Activity: Repeat only the lines from the one containing "How do I perform: Click" to the final line below, exactly as they read, and leave every picture out.

BEGIN Task data

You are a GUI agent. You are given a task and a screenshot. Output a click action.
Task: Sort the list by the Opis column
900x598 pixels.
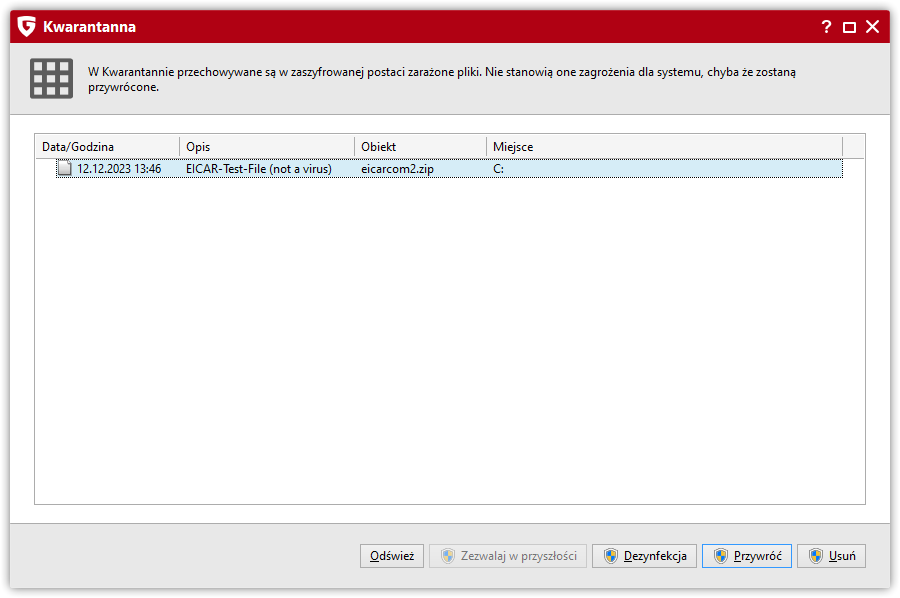(266, 147)
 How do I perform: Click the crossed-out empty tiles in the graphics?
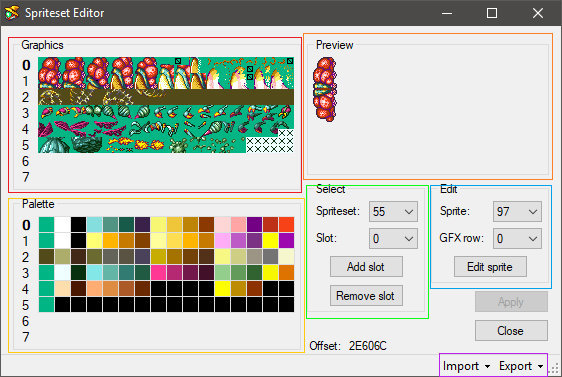click(270, 144)

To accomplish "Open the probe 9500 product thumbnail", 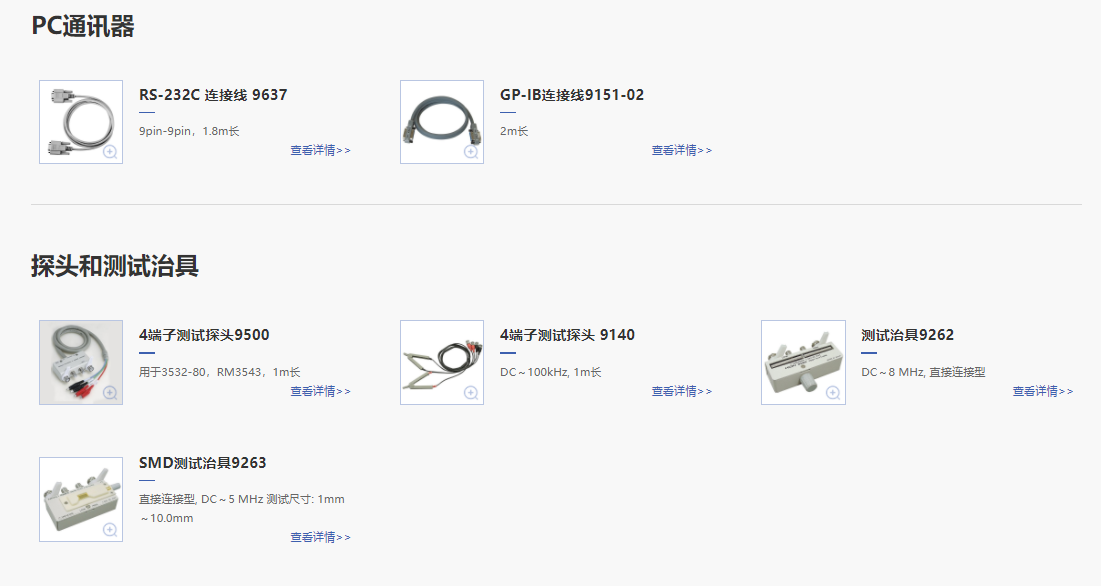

END Task data

Written response:
 How do I perform: Click the crossed-out empty tiles in the graphics?
click(270, 144)

To accomplish "Open the probe 9500 product thumbnail", 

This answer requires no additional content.